Le véritable tournant a été amorcé avec l’arrivée de la junior canadienne Global Alumina. « Le principal obstacle a été l’opposition d’opérateurs présents depuis des années, qui n’avaient pas compris l’intérêt de transformer la bauxite, explique Mamady Youla, directeur général de Guinea Alumina (filiale de Global Alumina) . Ils voyaient d’un mauvais il qu’un nouvel acteur s’introduise sur ce marché. Mais la Guinée ne pouvait pas continuer à exporter massivement la bauxite sans valeur ajoutée. La question qui s’est posée aux autorités était de savoir s’il fallait accorder une concession à Global Alumina sur le périmètre d’exploitation de la Compagnie des bauxites de Guinée (CBG), filiale à 51 % de Halco Mining. Il a fallu cinq ans pour que les choses se débloquent. » Global Alumina a signé, le 15 octobre 2004, une convention avec l’État pour la construction et l’exploitation d’une usine de transformation de bauxite à Sangarédi (Ouest), ainsi que pour l’aménagement d’un nouveau port minéralier à Kamsar. Présentée comme la plus grande raffinerie au monde, l’unité de Sangarédi, dont le coût des travaux est estimé entre 3 milliards et 4 milliards de dollars, produira 3,2 millions de tonnes d’alumine à partir de 2011 et 5 millions de tonnes dès 2015. Le schéma prévu comprend l’exploitation du minerai provenant de la concession du géant Halco Mining, qui permettra d’alimenter la raffinerie.

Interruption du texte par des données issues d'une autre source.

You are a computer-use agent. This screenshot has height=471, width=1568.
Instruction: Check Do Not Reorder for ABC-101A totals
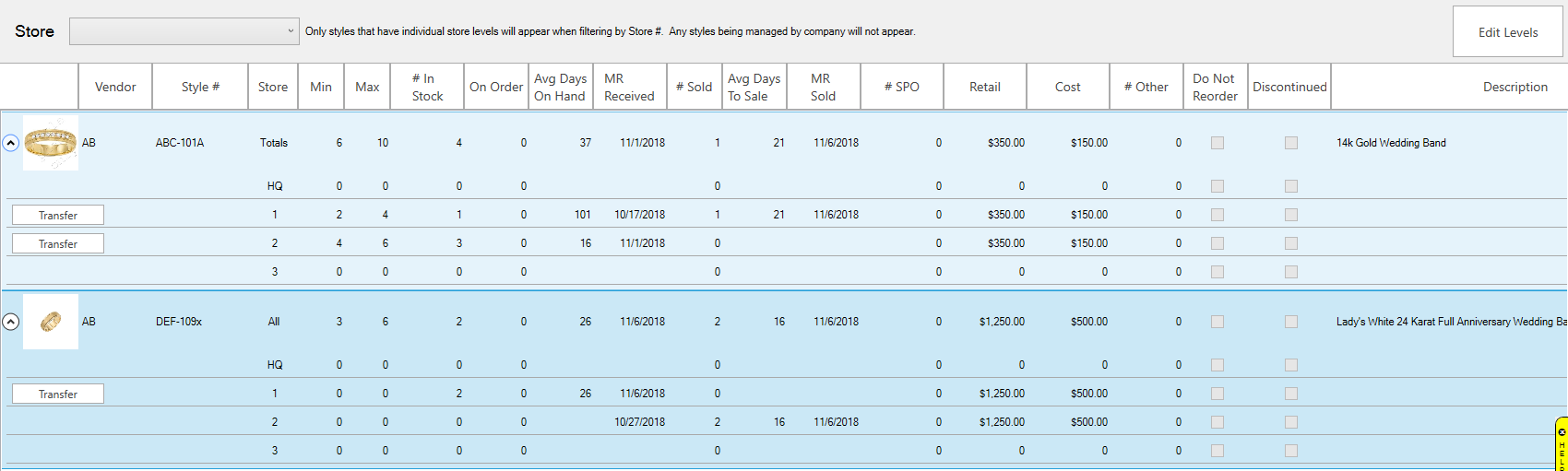[1218, 143]
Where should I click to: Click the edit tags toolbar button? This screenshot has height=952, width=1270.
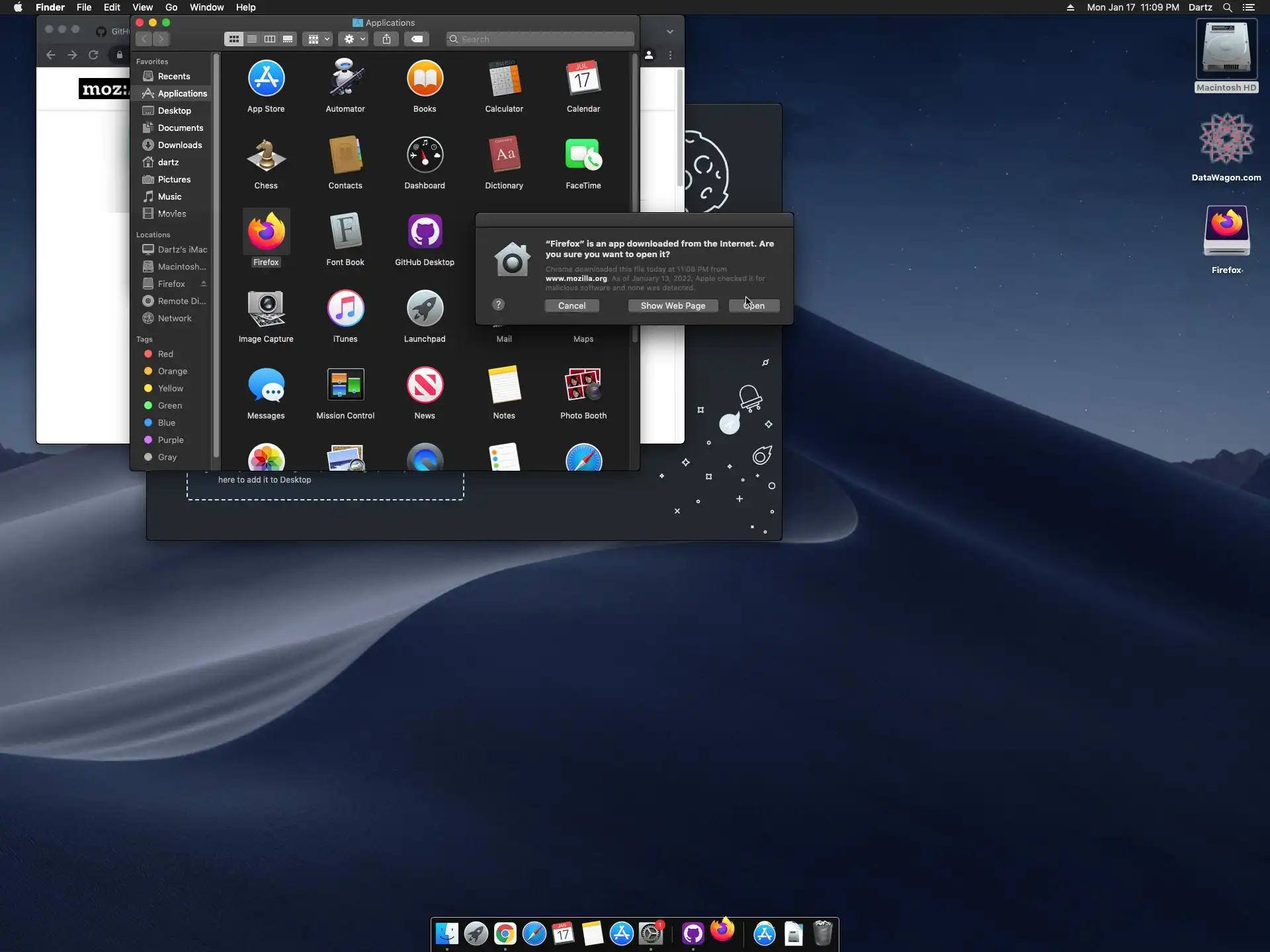click(417, 39)
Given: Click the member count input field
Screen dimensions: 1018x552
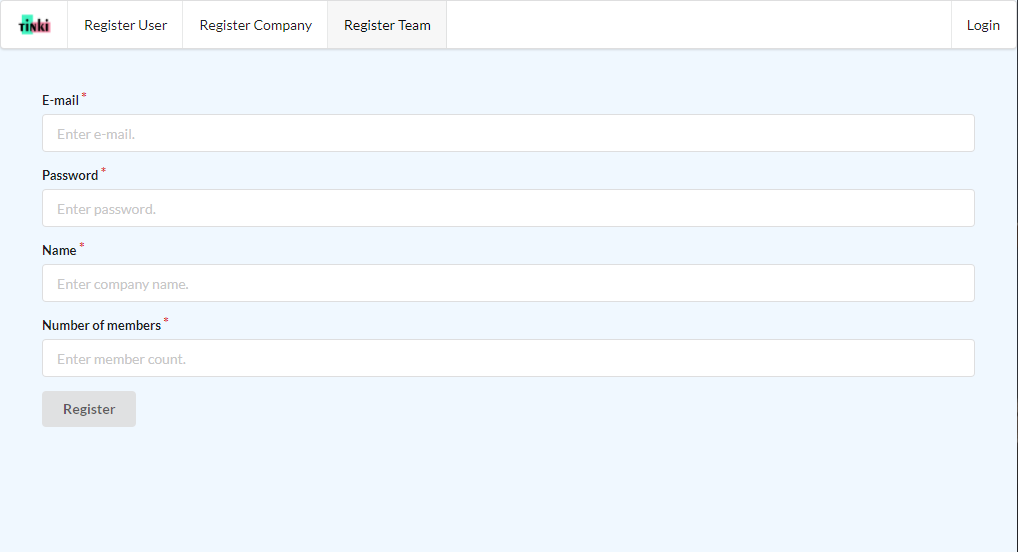Looking at the screenshot, I should click(508, 358).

De l’énergie pour raffiner
Galvanisées par ces projets, les autorités ont exhorté les autres compagnies à investir dans la transformation. Après d’interminables négociations, Halco Mining a fini par signer, en 2006, pour la construction d’une raffinerie d’alumine à Boké (Ouest) d’une capacité initiale de 1,5 million de tonnes par an, extensible à 4 millions de tonnes. Montant des travaux : 1,8 milliard de dollars. « À l’avenir, seuls les produits raffinés quitteront les ports du pays », promettait Ousmane Sylla, alors ministre des Mines. Le rachat en 2007 de l’usine de Fria par le groupe russe RusAl, qui a acquis de nouvelles concessions à Dian-Dian et envisage d’investir 2,5 milliards de dollars dans la construction d’une nouvelle raffinerie, est venu confirmer cette nouvelle orientation.

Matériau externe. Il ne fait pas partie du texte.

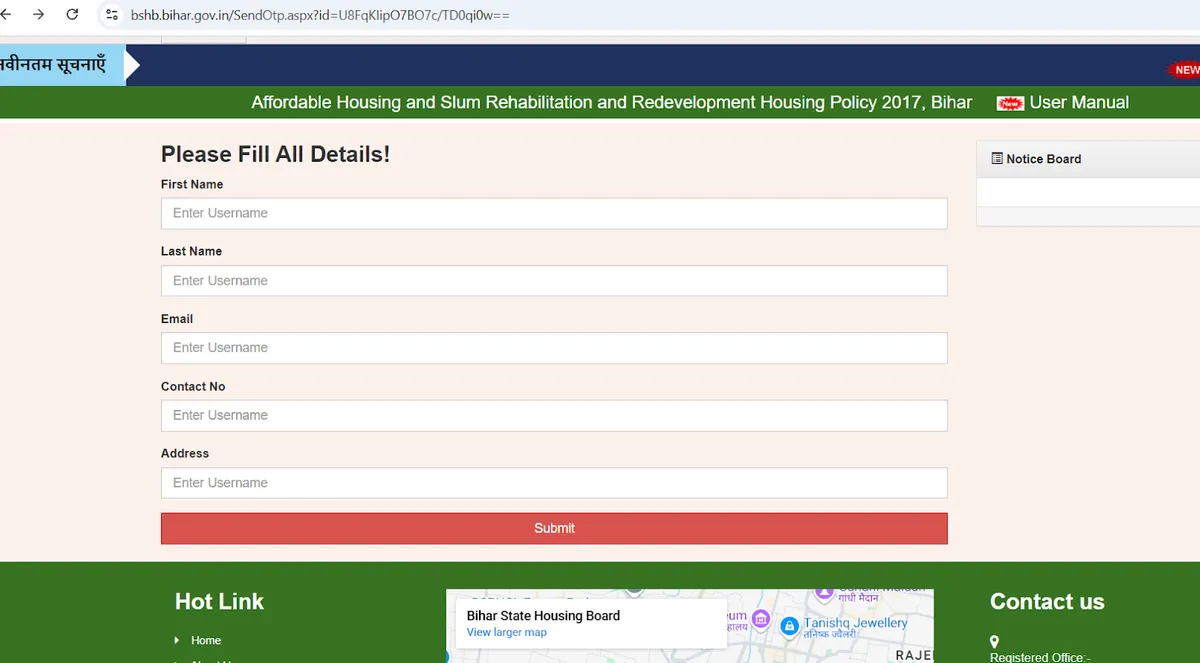
Task: Click View larger map link
Action: click(x=507, y=632)
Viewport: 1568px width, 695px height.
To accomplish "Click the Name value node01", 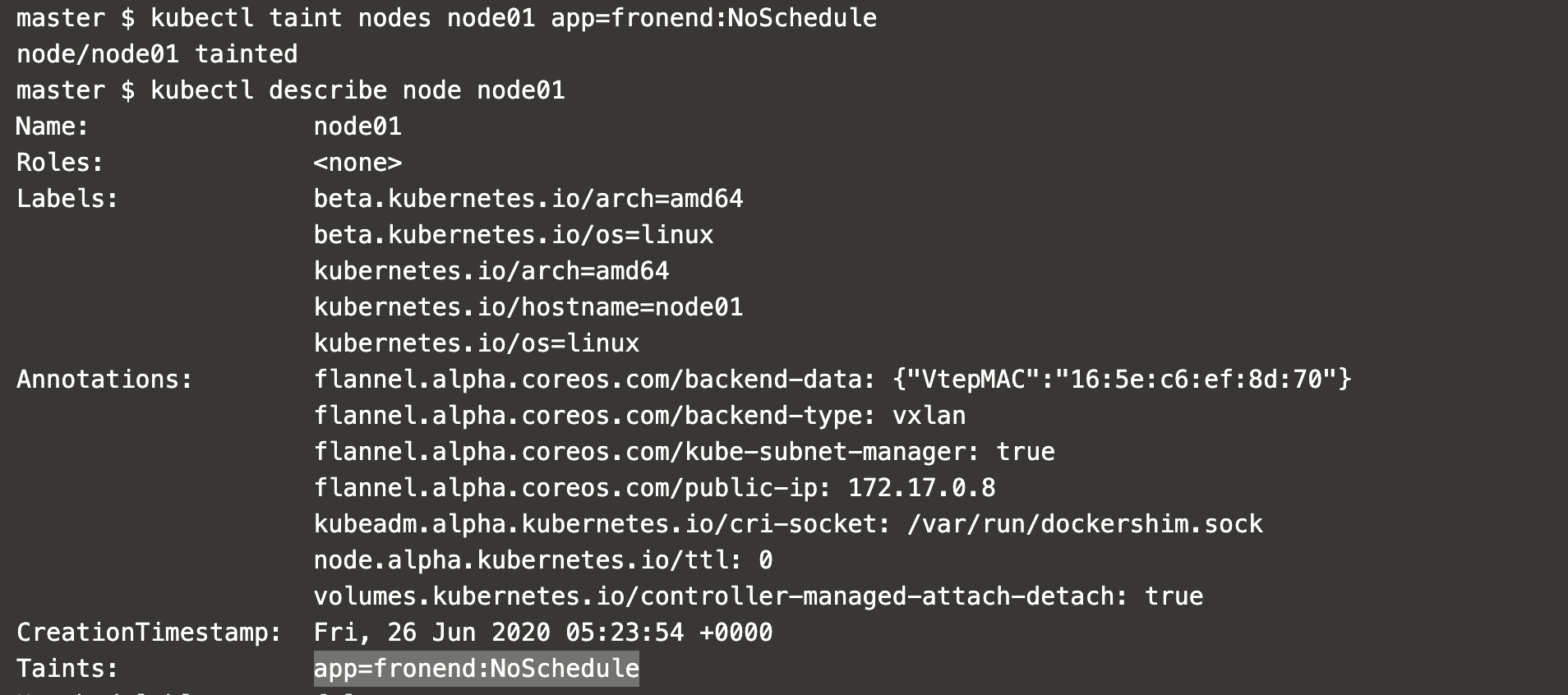I will click(x=357, y=127).
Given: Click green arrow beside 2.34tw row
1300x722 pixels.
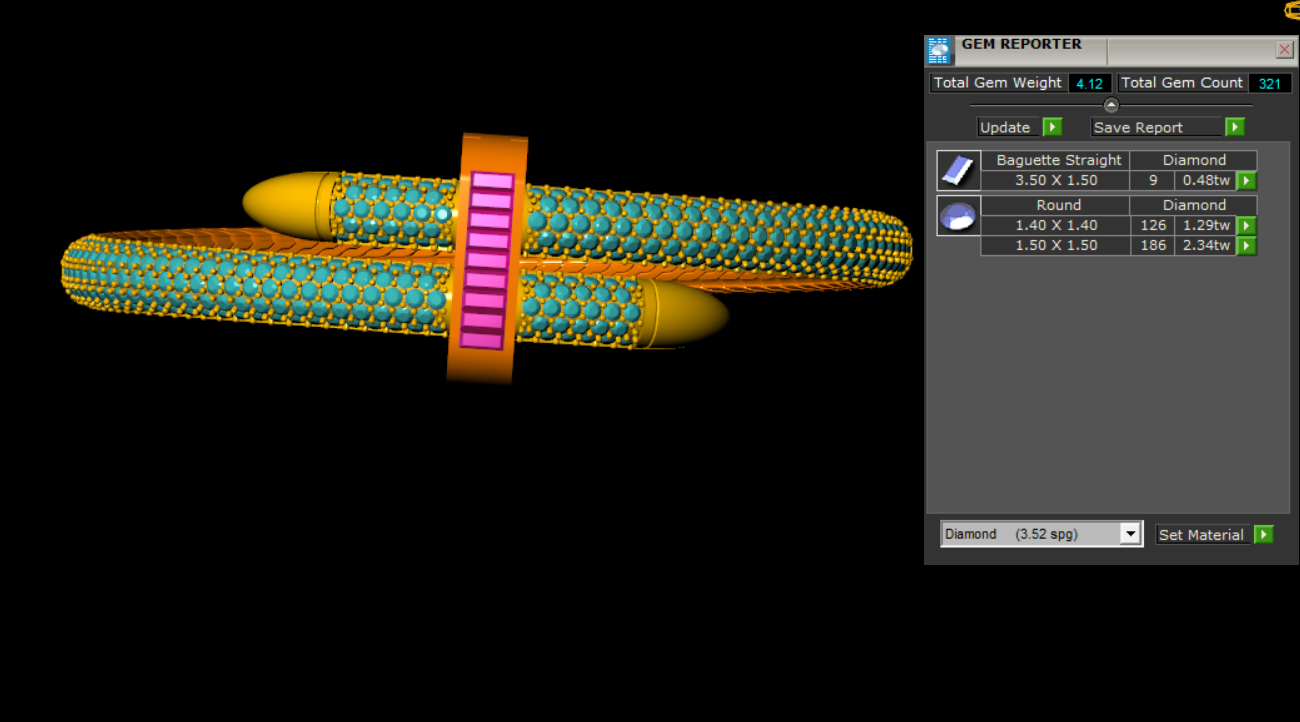Looking at the screenshot, I should (1246, 246).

Mais aujourd’hui, les places sont devenues chères. Et la frénésie qui a saisi les opérateurs miniers pousse à la surenchère. Après les Brésiliens de Companhia Vale do Rio Doce (CVRD), premier producteur mondial de fer, et les Grecs de 3PL, les Chinois de Chalco ont obtenu vingt et une concessions en promettant la construction d’une raffinerie et d’une centrale hydroéléctrique financées par l’Eximbank China Un projet qui n’a pas laissé le gouvernement indifférent.

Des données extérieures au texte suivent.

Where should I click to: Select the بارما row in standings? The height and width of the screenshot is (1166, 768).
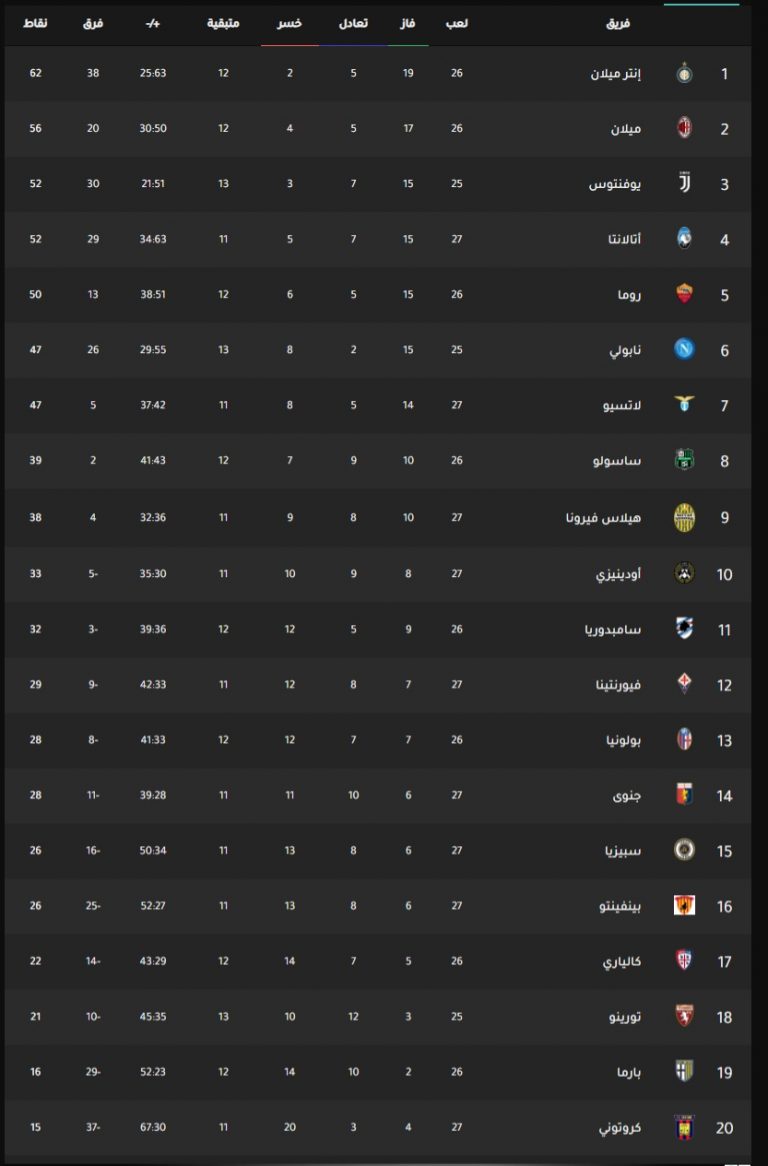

L’installation programmée d’usines de transformation, particulièrement gourmandes en électricité, devrait fortement accroître la demande en énergie. Afin de garantir le bon fonctionnement des milliers de machines, un barrage et une centrale hydroélectriques de 50 MW seront construits sur le fleuve Cogon (ouest), non loin des mines de la CBG, près du site de Dian-Dian. Reste que la Guinée ne maîtrise pas encore toute la chaîne de production métallurgique. Pour le moment. À Fria, le projet de complexe industriel prévoit en effet la construction d’une fonderie qui devrait produire, à partir de l’alumine transformée sur le site, 240 000 tonnes d’aluminium par an.